Gideon Ofrat comienza el Prefacio de su libro The Jewish Derrida advirtiendo que un abordaje de la filosofía derrideana que considerase a ésta en su dimensión judía sería quizás un error1. La misma respuesta encontré, cuando tuve la oportunidad de preguntarle a una de las autoridades contemporáneas de la historia del judaísmo y de la Cábala, en particular.2 Derrida no ha sido un destacado pensador en el abordaje de los Jewish Studies (historia judía, misticismo judío, literatura judía). En el gran compendio que podría ensayarse de una obra tan cuantiosa, abocada a tan diversas temáticas, sólo marginalmente ha hecho referencia al pensamiento judío.
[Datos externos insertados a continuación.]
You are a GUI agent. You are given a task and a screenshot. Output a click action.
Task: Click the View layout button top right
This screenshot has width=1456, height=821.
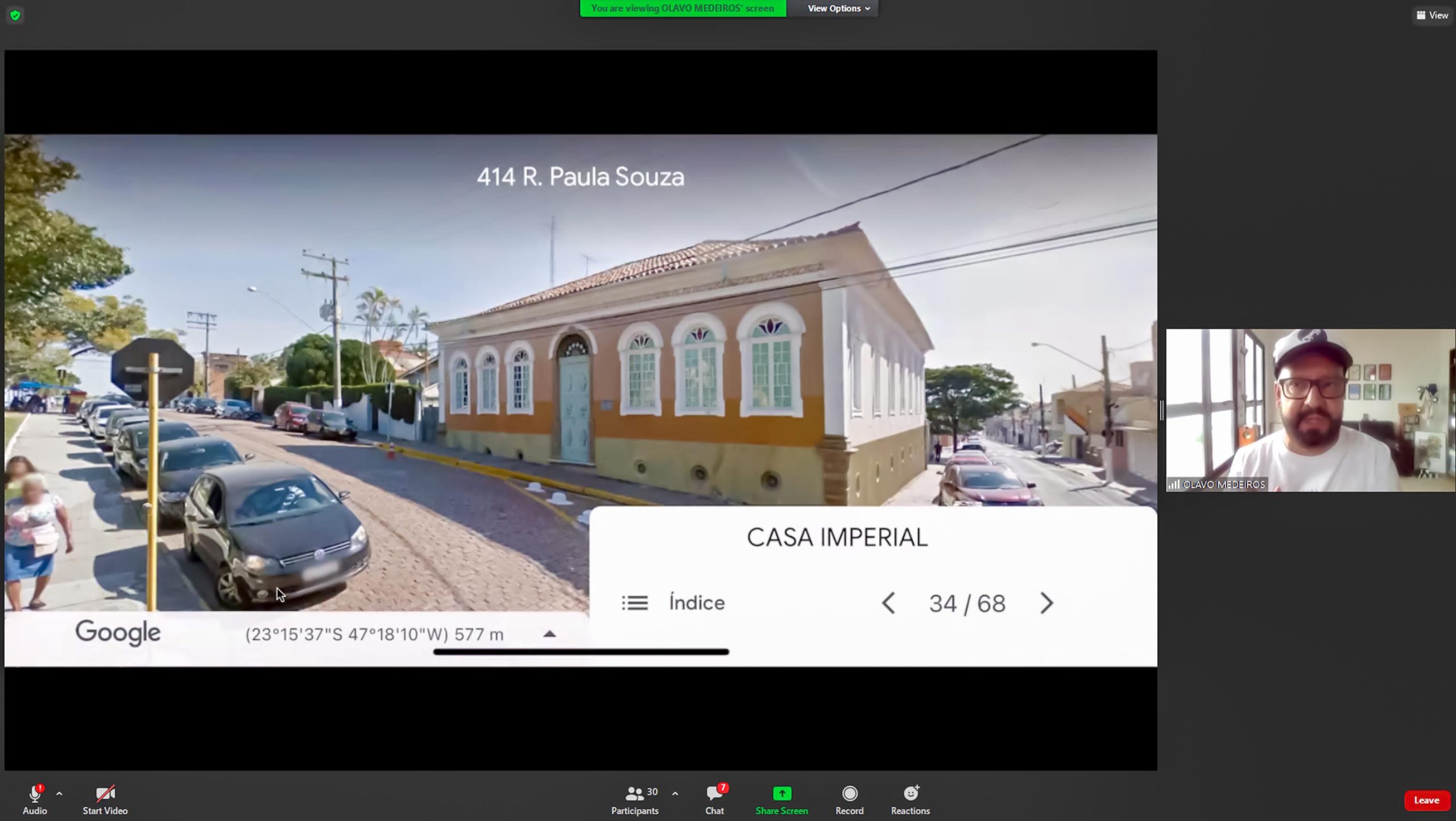click(x=1432, y=15)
Sin embargo, esta marginalidad invita a la confección de una forma, de un prestar oídos tanto a las temáticas judías, como también al/los momento/s en que el judaísmo ha aparecido en su escritura. Hélene Cixous describe a Derrida como un "marrano", un secreto judío, "uno de esos judíos sin siquiera saberlo […], guardián del libro que no sabe cómo leerlo." 3 Por su parte, en una de sus últimas reuniones con Jacques Derrida, Emmanuel Lévinas le habría pedido a aquél que confesara que en realidad era un representante de hoy en día de la Cábala Luriánica.4
Quizás en el mismo gesto de equívoco de estas citas aquí evocadas, o la empresa de escribir un libro sobre “el judío Derrida”, como es el caso de Ofrat, nos permita sentir el amparo que muchas veces alienta a sumergirse en una misma apuesta. Sin embargo, la diferencia de nuestra lectura radica en que el escenario de nuestro análisis no será, por ejemplo, la temática de la autobiografía –temática sumamente vinculada a la cuestión de lo judío en nuestro autor-, tampoco nos interesará indagar el judaísmo del propio Jacques Derrida, sino situar las coordenadas de un pensamiento mesiánico de lo judío, implicado en la reflexión filosófica histórica y política.5 A nuestro entender, allí pueden delimitarse lecturas de la mesianicidad y de lo judío que contribuyen a revisar el aparato teórico político contemporáneo y su continuidad, en muchas oportunidades, con nociones modernas secularizadas que nos presentan la actualidad política como un escenario incuestionable, incluso desmontado, en el sentido de un ocultamiento de lo político que responde, por cierto, a lo político mismo en su variante liberal.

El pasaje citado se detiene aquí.